TASK DESCRIPTION: If a line in the listing below includes the string "shopping", pull it out.
⟨
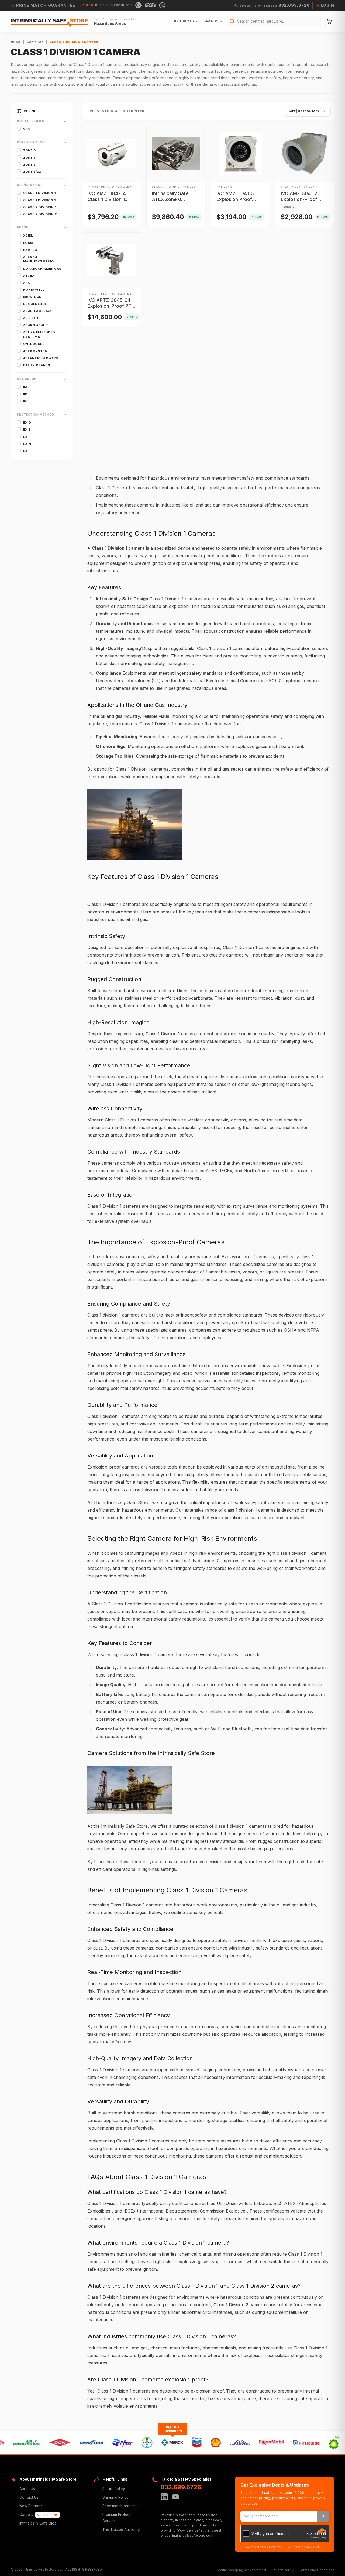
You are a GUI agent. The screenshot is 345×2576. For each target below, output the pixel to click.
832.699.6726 (181, 2487)
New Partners (31, 2506)
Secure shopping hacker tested (241, 2570)
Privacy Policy (282, 2570)
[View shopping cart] (329, 21)
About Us (27, 2489)
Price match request (119, 2506)
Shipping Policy (115, 2497)
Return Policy (113, 2489)
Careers (38, 2514)
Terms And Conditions (316, 2570)
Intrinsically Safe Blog (38, 2523)
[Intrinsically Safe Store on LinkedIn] (164, 2496)
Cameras (35, 42)
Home (16, 42)
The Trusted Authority (121, 2529)
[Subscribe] (323, 2516)
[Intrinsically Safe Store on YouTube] (175, 2496)
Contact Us (29, 2497)
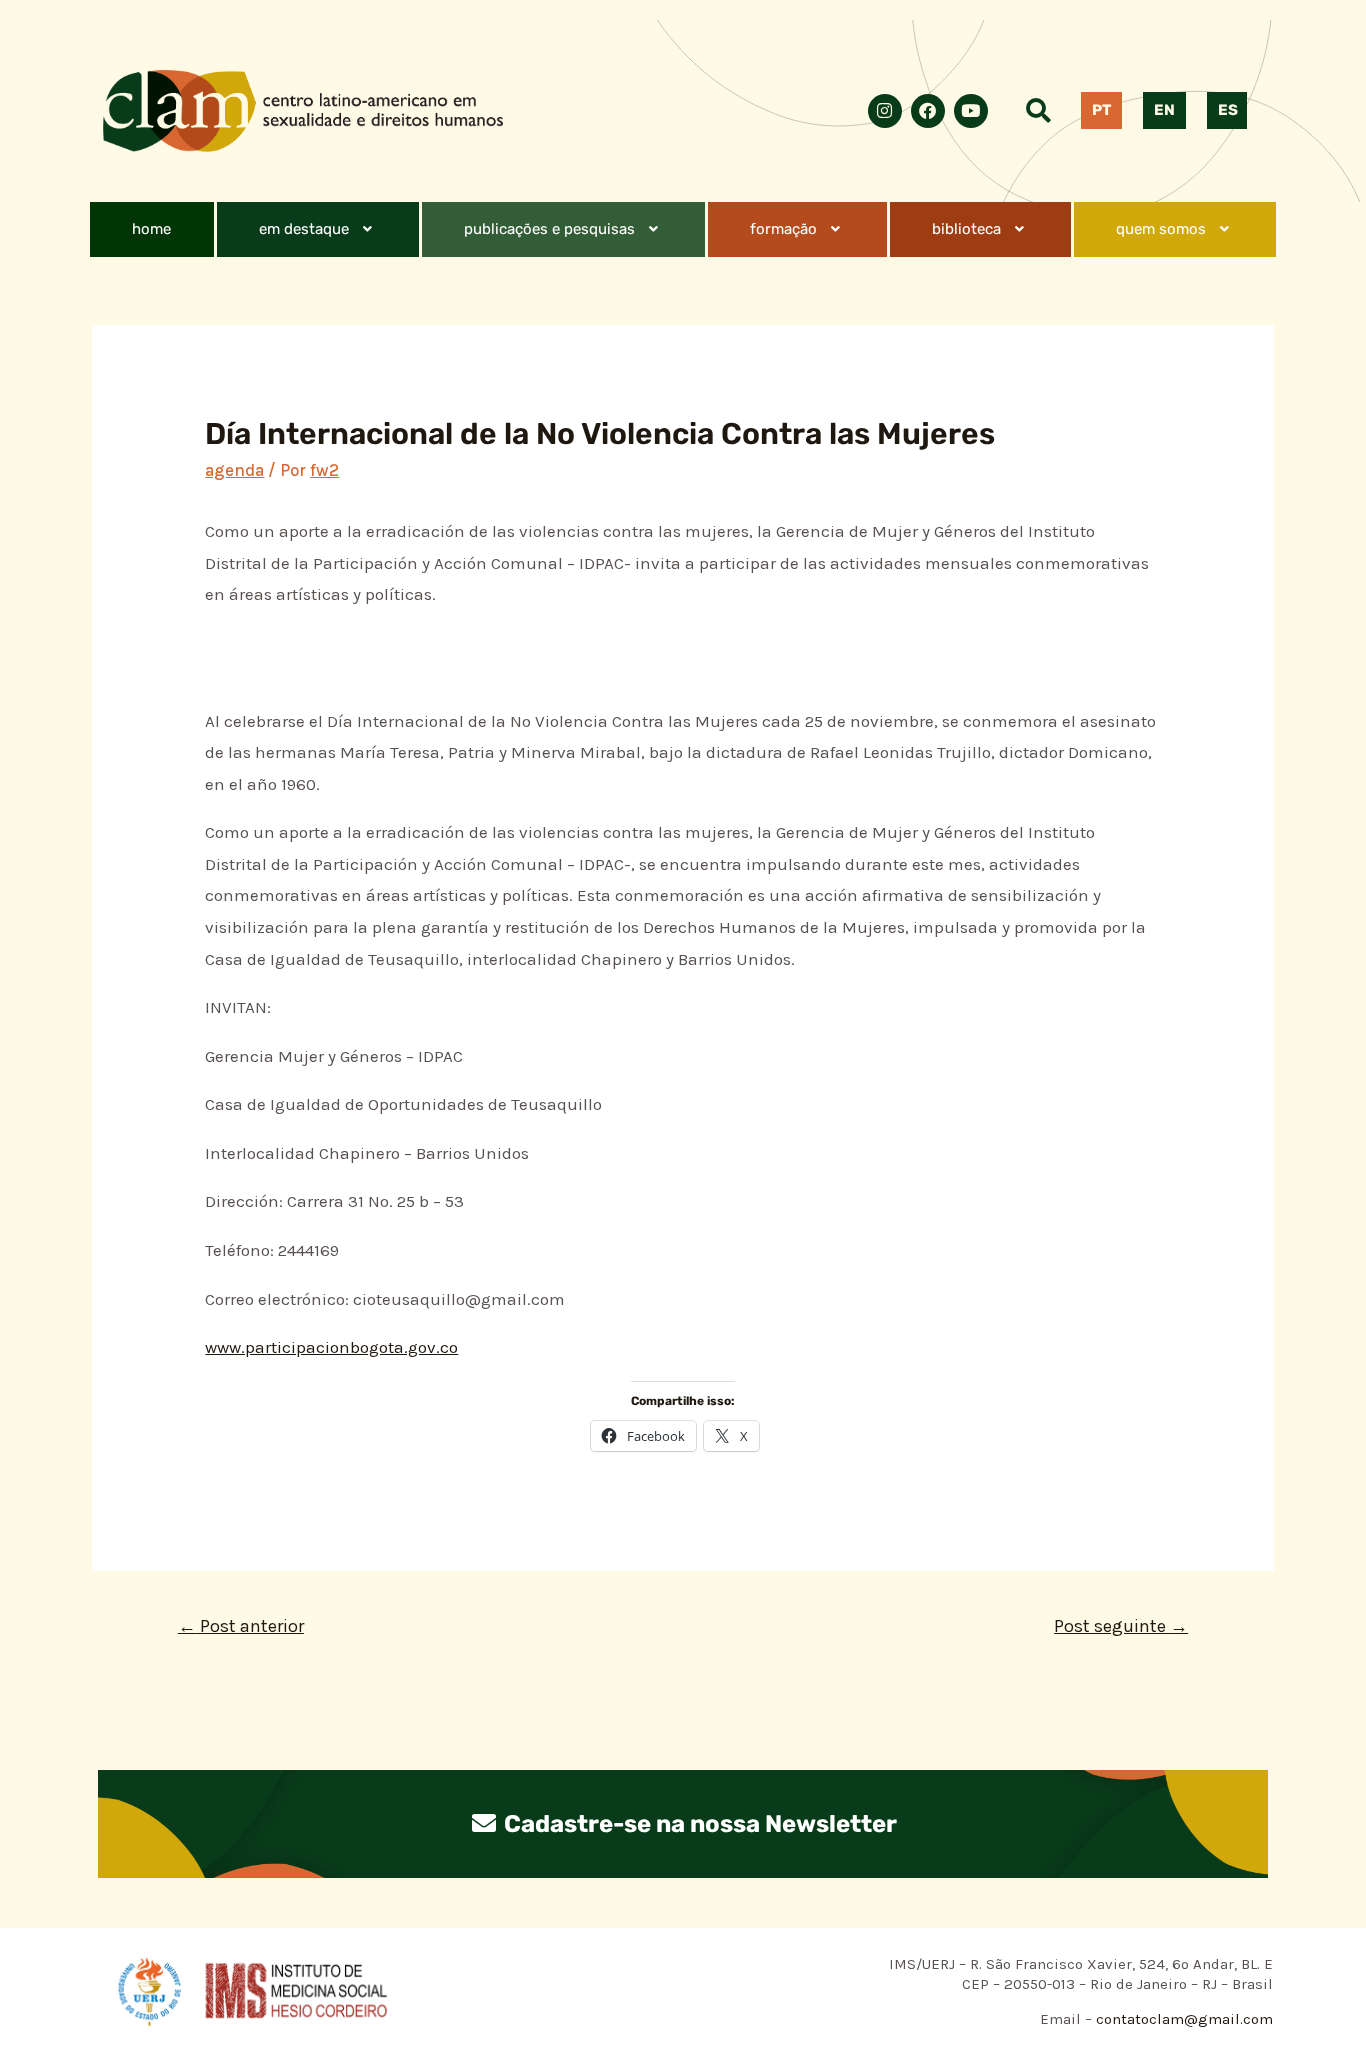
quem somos (1161, 229)
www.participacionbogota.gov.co (331, 1347)
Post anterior (241, 1626)
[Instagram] (885, 111)
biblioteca (966, 229)
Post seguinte (1121, 1626)
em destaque (304, 229)
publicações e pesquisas (549, 229)
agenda (234, 470)
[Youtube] (971, 111)
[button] (318, 229)
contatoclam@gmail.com (1182, 2019)
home (151, 229)
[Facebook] (928, 111)
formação (783, 229)
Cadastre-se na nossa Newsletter (698, 1824)
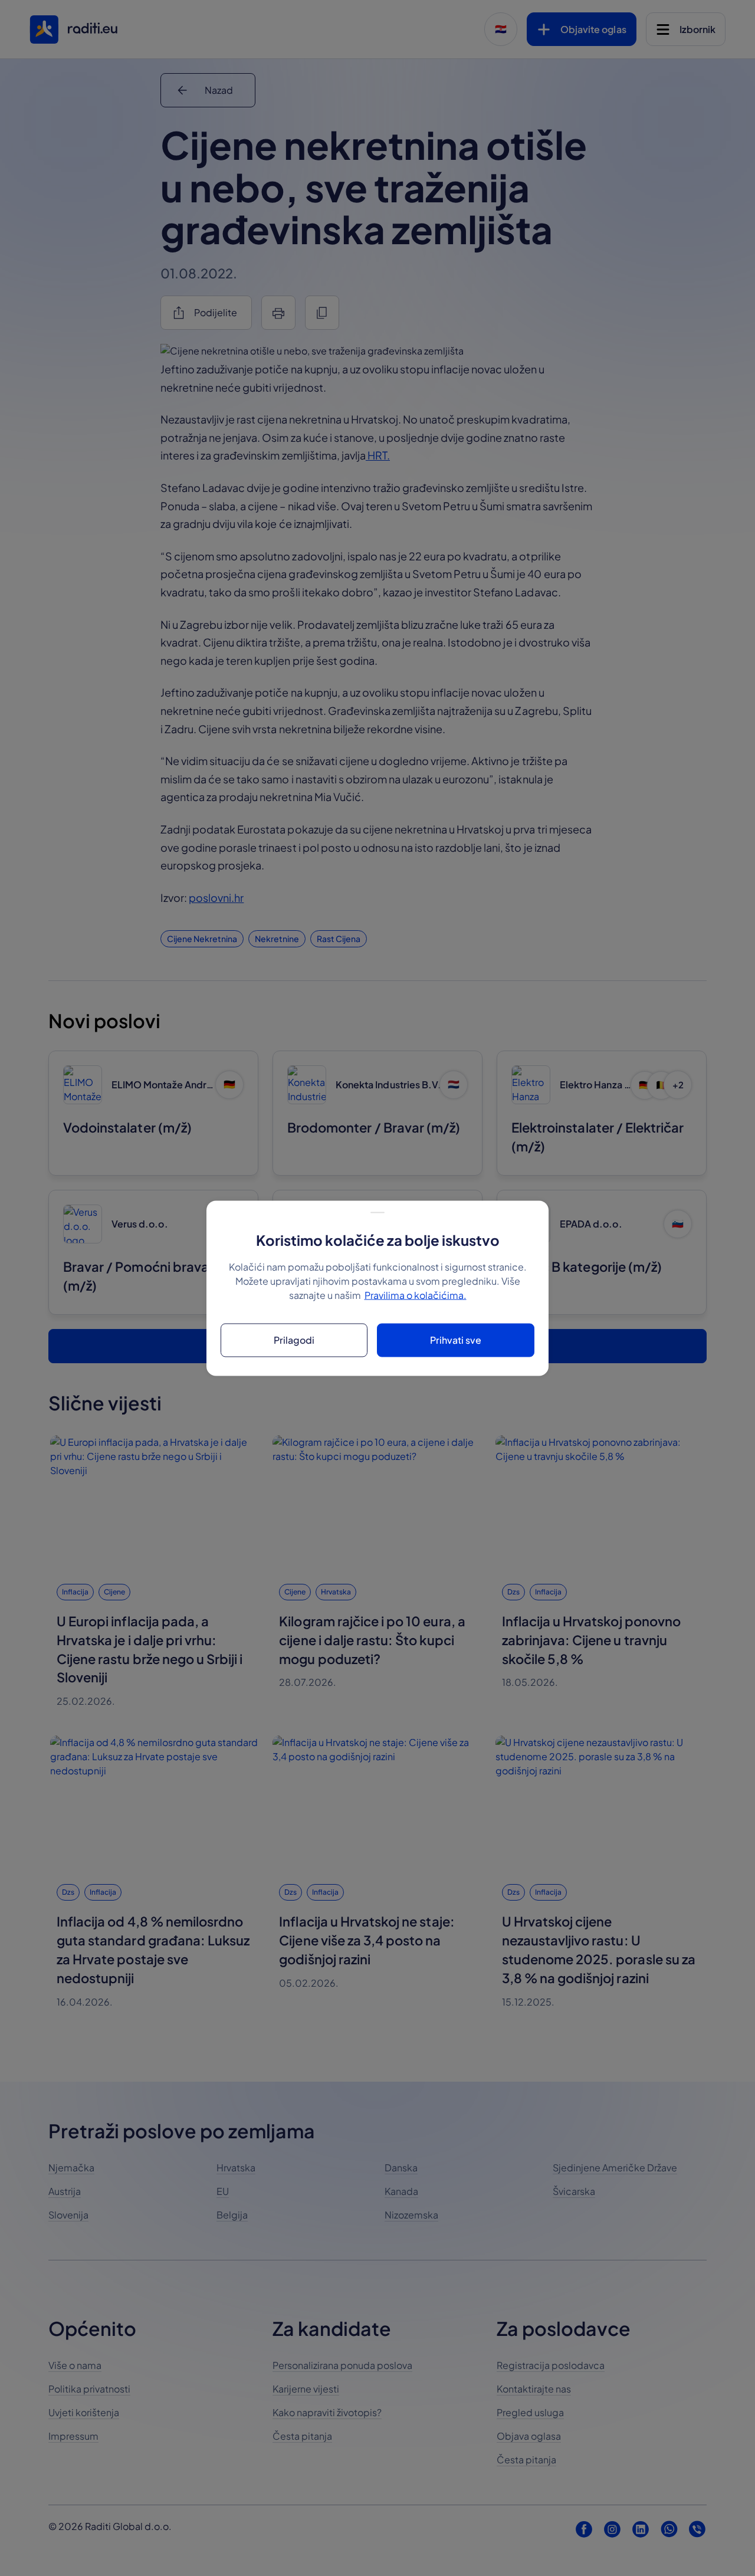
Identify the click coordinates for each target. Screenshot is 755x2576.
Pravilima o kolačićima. (416, 1294)
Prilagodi (294, 1340)
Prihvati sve (455, 1340)
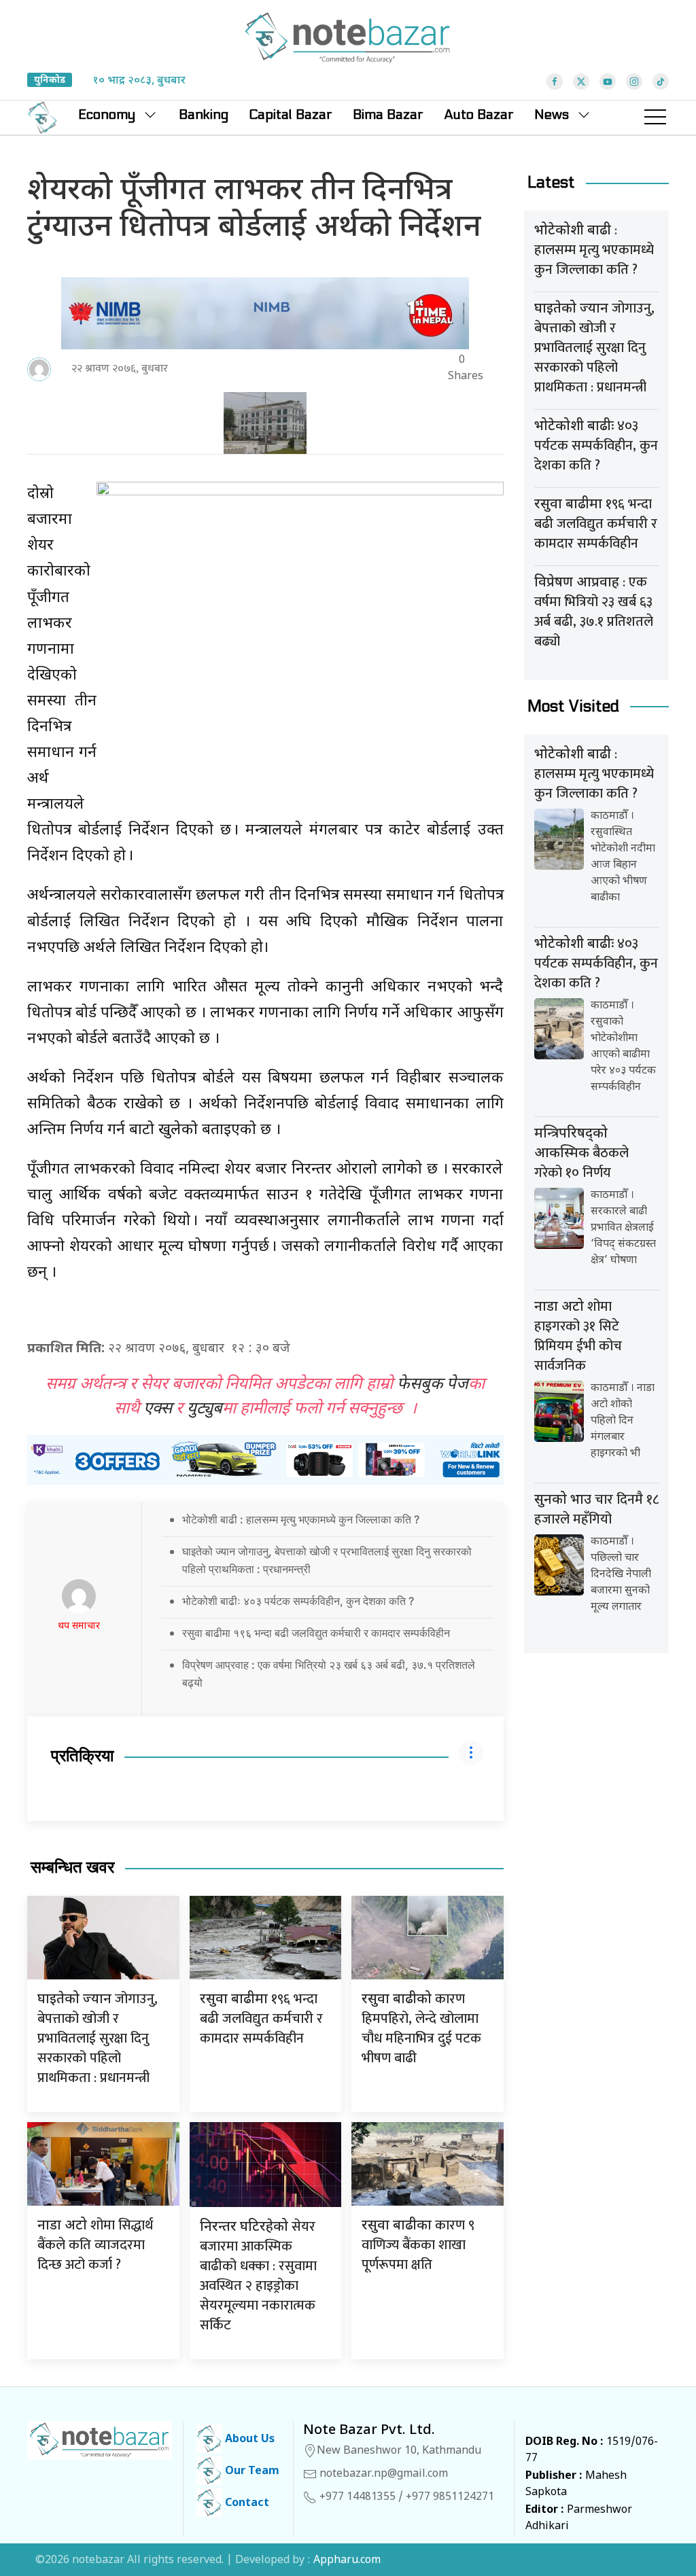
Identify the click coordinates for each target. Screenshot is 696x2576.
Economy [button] (106, 115)
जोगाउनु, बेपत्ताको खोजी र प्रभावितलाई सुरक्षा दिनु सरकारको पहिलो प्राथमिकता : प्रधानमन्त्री (97, 2038)
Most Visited (573, 706)
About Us (248, 2440)
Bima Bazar (388, 115)
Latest (551, 182)
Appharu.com (347, 2561)
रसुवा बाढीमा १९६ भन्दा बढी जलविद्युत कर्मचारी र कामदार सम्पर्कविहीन (316, 1633)
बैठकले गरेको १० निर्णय (581, 1154)
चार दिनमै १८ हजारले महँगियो (596, 1509)
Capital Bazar (290, 115)
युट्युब (204, 1409)
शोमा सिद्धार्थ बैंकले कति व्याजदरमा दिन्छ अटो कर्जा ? (95, 2245)
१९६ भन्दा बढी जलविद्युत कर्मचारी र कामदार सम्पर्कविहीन (261, 2019)
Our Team (250, 2472)
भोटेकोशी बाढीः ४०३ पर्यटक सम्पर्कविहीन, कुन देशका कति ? (298, 1601)
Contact (245, 2503)
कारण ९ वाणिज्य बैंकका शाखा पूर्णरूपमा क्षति (418, 2245)
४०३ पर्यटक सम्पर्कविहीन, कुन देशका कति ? (596, 445)
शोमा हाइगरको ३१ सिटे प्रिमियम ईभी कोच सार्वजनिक (578, 1336)
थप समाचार (79, 1626)
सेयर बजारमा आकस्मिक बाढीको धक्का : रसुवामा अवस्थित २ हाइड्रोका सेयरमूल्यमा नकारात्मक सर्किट (258, 2276)
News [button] (551, 115)
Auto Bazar (479, 115)
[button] (655, 117)
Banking (203, 115)
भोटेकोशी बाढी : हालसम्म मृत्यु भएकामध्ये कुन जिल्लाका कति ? (300, 1519)
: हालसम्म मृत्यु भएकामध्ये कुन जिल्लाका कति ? (594, 250)
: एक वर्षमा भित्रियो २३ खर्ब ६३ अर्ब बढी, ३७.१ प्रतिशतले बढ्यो (593, 612)
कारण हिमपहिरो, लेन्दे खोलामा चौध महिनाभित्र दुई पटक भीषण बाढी (421, 2029)
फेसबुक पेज (432, 1385)
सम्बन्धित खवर (72, 1867)
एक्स (157, 1409)
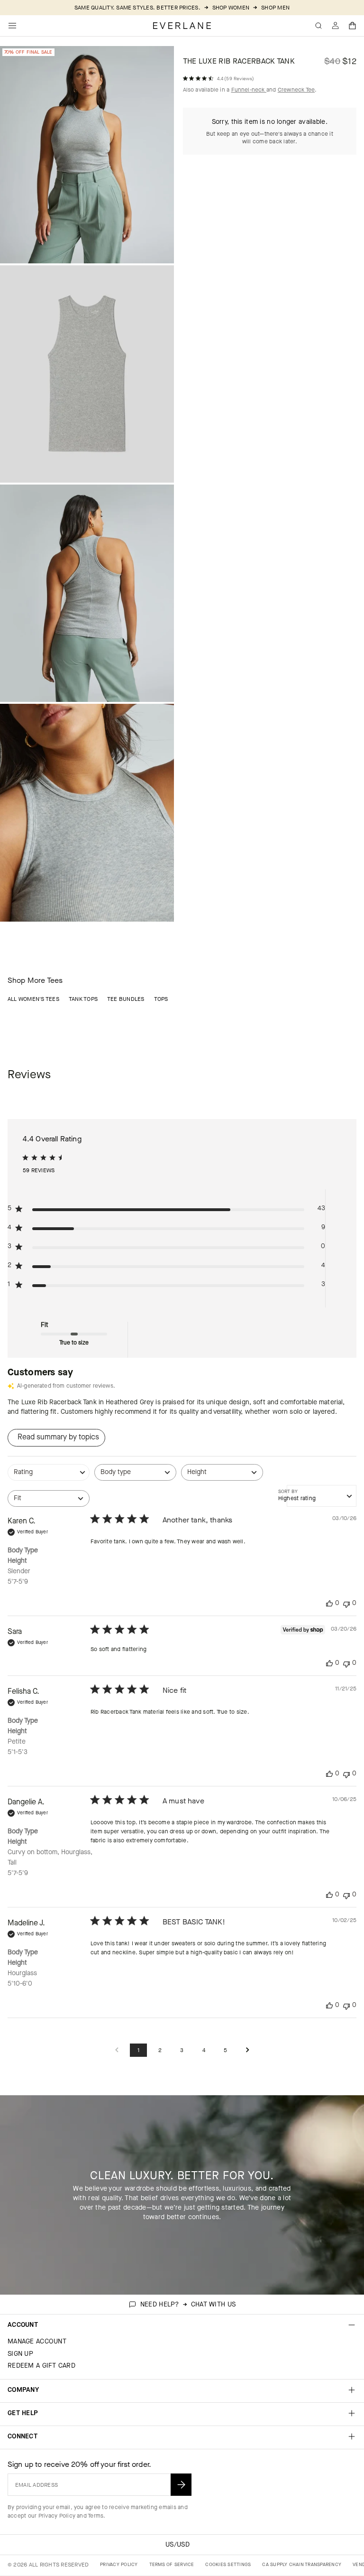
⟩
EXERCISE OUTPUT:
Secure shopping hacker tested (241, 2570)
[View shopping cart] (329, 21)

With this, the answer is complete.